A method for canopy Fluorescence Spectrum Reconstruction (FSR) is proposed in this study, which can be used to retrieve the solar-induced canopy fluorescence spectrum over the whole chlorophyll fluorescence emission region from 640-850 nm. Firstly, the radiance of the solar-induced chlorophyll fluorescence (Fs) at five absorption lines of the solar spectrum was retrieved by a Spectral Fitting Method (SFM). The Singular Vector Decomposition (SVD) technique was then used to extract three basis spectra from a training dataset simulated by the model SCOPE (Soil Canopy Observation, Photochemistry and Energy fluxes). Finally, these basis spectra were linearly combined to reconstruct the Fs spectrum, and the coefficients of them were determined by Weighted Linear Least Squares (WLLS) fitting with the five retrieved Fs values.
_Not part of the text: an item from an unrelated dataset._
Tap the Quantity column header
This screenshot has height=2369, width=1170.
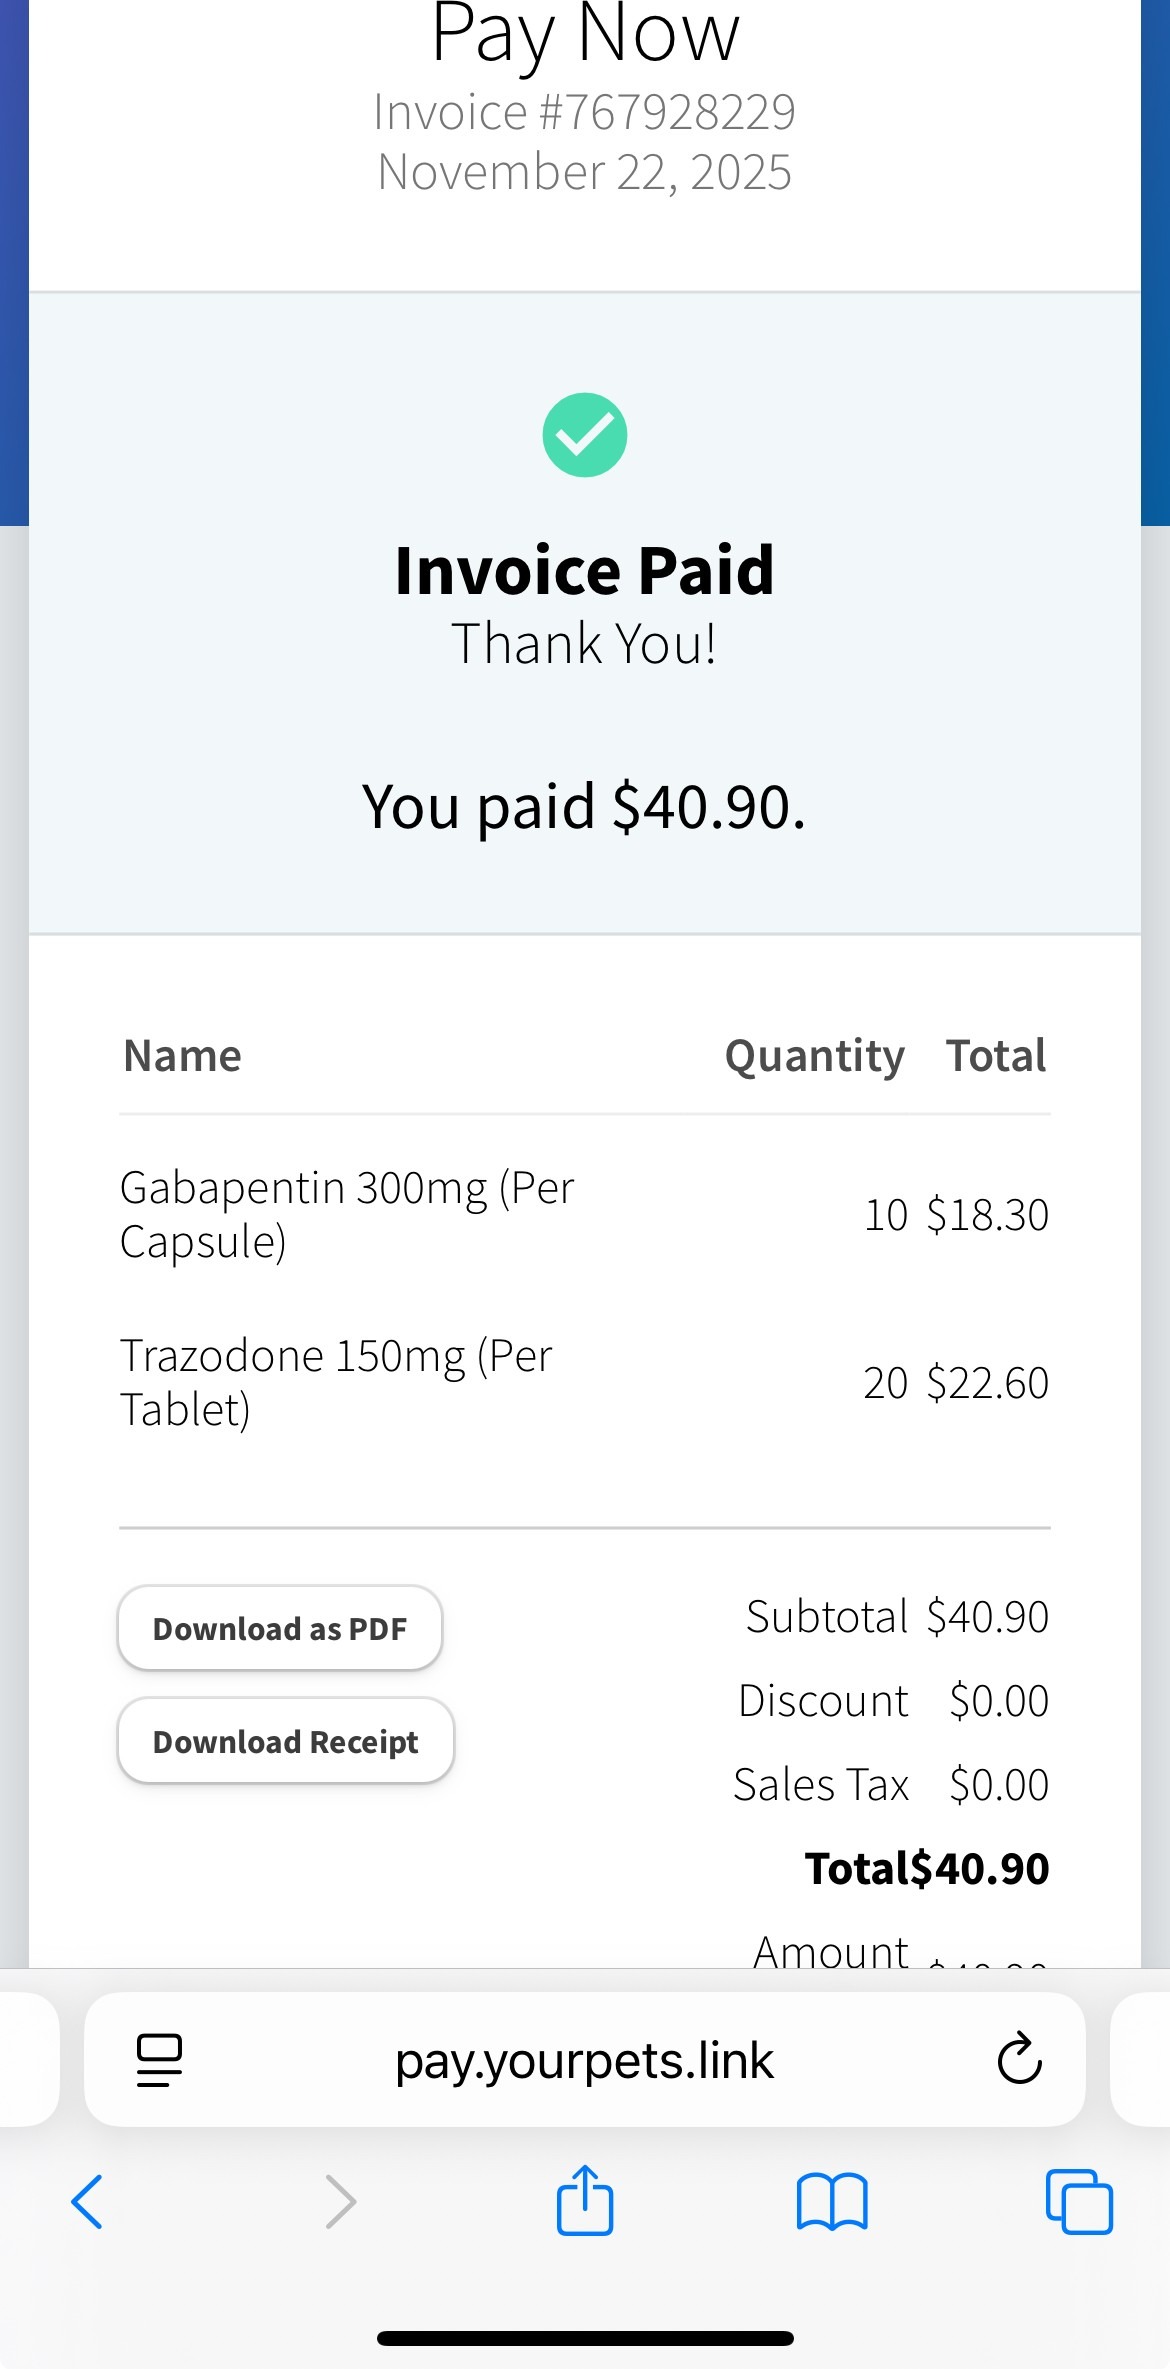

Results for simulated datasets indicate that the FSR method could accurately reconstruct the Fs spectra from hyperspectral measurements acquired by instruments of high Spectral Resolution (SR) and Signal to Noise Ratio (SNR). The FSR method was also applied to an experimental dataset acquired in a diurnal experiment. The diurnal change of the reconstructed Fs spectra shows that the Fs radiance around noon was higher than that in the morning and afternoon, which is consistent with former studies. Finally, the potential and limitations of this method are discussed.